We climb a stairway to the building itself, which has a distinct Javanese architecture. Reni recognizes it as a Catholic church, since in front is a large cross with an image of a crucified Christ and along the walls around the building are sculptures of the Stations of the Cross. The main hall has neither pews nor chairs, and the congregation is expected to sit on the floor during services, which are held every fifth day of the Javanese calendar, rather than on Sundays. Another religious mash-up.

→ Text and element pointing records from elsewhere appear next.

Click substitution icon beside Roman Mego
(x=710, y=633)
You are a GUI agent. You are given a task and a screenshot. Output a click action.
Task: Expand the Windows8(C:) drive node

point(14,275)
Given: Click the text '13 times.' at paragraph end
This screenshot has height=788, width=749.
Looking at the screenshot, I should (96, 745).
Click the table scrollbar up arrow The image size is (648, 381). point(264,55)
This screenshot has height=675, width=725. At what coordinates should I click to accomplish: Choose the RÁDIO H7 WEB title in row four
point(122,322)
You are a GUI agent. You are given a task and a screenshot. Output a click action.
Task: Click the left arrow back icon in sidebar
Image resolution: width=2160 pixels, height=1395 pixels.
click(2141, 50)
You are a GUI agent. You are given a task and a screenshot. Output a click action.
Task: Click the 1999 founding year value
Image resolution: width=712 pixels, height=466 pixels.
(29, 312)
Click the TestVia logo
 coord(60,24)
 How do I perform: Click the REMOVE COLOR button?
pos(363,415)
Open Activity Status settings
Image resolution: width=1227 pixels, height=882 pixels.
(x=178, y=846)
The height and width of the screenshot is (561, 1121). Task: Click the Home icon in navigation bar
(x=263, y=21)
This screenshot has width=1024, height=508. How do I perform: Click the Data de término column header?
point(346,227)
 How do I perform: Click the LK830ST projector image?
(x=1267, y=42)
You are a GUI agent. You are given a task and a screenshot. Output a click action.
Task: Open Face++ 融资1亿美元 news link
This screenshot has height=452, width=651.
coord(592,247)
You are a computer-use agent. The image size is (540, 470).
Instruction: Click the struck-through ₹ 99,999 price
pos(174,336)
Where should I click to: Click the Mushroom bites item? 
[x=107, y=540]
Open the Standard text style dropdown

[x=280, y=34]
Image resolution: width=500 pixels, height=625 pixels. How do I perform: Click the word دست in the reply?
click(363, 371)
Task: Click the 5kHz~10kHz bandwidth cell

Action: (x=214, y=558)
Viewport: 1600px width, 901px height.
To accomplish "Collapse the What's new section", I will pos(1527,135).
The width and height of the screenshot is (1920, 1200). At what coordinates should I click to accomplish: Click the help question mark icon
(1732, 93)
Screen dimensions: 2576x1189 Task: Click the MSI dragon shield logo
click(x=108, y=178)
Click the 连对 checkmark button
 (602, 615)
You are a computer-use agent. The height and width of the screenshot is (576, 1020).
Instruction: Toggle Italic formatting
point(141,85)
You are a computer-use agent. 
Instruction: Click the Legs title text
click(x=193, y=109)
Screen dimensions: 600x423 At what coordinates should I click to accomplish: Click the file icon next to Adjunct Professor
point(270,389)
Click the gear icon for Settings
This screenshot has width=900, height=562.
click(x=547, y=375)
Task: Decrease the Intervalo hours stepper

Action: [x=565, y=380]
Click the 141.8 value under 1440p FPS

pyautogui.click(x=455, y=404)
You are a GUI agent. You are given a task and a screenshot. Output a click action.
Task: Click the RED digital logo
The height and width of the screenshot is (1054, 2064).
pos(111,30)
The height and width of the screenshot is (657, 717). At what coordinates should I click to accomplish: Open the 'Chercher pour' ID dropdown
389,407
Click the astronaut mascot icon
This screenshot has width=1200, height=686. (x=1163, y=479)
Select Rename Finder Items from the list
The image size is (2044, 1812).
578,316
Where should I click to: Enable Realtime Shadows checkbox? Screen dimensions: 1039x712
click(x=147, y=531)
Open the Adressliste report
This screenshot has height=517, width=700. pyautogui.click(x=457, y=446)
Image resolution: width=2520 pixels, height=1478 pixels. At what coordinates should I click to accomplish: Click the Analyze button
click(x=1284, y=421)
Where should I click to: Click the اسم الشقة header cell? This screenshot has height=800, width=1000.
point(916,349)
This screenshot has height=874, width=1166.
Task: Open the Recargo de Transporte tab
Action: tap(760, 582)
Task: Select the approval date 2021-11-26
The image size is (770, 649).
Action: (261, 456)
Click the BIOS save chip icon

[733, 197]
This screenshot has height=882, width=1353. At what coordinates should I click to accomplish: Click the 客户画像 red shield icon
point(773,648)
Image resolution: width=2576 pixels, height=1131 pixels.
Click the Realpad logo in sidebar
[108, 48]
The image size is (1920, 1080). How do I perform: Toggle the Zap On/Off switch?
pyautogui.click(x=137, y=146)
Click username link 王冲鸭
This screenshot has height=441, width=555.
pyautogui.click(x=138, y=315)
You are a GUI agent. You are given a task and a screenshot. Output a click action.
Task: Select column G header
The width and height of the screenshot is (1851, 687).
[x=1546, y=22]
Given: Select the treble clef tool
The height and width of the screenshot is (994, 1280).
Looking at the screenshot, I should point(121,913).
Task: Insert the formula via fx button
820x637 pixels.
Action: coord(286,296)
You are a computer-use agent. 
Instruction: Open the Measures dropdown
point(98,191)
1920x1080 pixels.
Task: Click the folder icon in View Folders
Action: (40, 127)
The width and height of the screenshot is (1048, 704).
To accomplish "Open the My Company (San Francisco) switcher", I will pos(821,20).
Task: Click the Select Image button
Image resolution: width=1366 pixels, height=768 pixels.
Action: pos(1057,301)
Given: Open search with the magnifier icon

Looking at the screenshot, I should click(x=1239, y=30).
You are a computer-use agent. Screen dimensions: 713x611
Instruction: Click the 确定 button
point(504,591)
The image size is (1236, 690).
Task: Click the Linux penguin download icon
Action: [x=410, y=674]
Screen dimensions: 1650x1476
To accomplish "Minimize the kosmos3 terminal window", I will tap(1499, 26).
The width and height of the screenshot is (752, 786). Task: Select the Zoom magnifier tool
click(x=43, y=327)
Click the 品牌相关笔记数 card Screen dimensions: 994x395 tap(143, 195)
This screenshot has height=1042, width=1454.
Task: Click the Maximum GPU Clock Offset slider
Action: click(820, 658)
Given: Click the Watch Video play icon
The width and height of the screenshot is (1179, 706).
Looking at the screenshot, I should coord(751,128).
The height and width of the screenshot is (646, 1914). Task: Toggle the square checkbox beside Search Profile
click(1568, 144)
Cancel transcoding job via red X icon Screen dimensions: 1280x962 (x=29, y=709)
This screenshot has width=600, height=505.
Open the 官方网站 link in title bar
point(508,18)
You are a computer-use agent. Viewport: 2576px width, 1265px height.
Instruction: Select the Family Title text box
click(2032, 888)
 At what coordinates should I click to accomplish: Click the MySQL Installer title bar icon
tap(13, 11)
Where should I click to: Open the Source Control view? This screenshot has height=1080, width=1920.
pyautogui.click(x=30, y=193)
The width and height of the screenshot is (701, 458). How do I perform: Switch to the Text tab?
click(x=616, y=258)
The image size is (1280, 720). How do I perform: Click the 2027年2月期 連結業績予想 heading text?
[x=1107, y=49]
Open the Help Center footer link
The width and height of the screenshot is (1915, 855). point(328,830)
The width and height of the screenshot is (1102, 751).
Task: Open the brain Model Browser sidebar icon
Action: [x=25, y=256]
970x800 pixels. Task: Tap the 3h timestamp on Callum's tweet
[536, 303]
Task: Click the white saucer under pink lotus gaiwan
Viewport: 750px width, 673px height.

Outside there is a much larger cross and at its foot is a large bowl containing ashes of incense and newly burnt offerings. I’m looking at the cross, which stands much higher than me. “Do you want to make a wish before we return to the city?” Reni asks.
She takes her pen and another piece of paper from her bag and hands it to me.
“Dear God…” I start to write. I pause. I have so much going on in my head, but I write just the first three things that come to mind. I fold the paper into a long rectangle and nod to Reni.
She takes a live coal from underneath the bowl, then we wait for a moment for the paper to catch fire. I place it in the bowl and watch it become among the ashes of previous wishes. I say a little prayer, look up to the heavens, and send my thanks.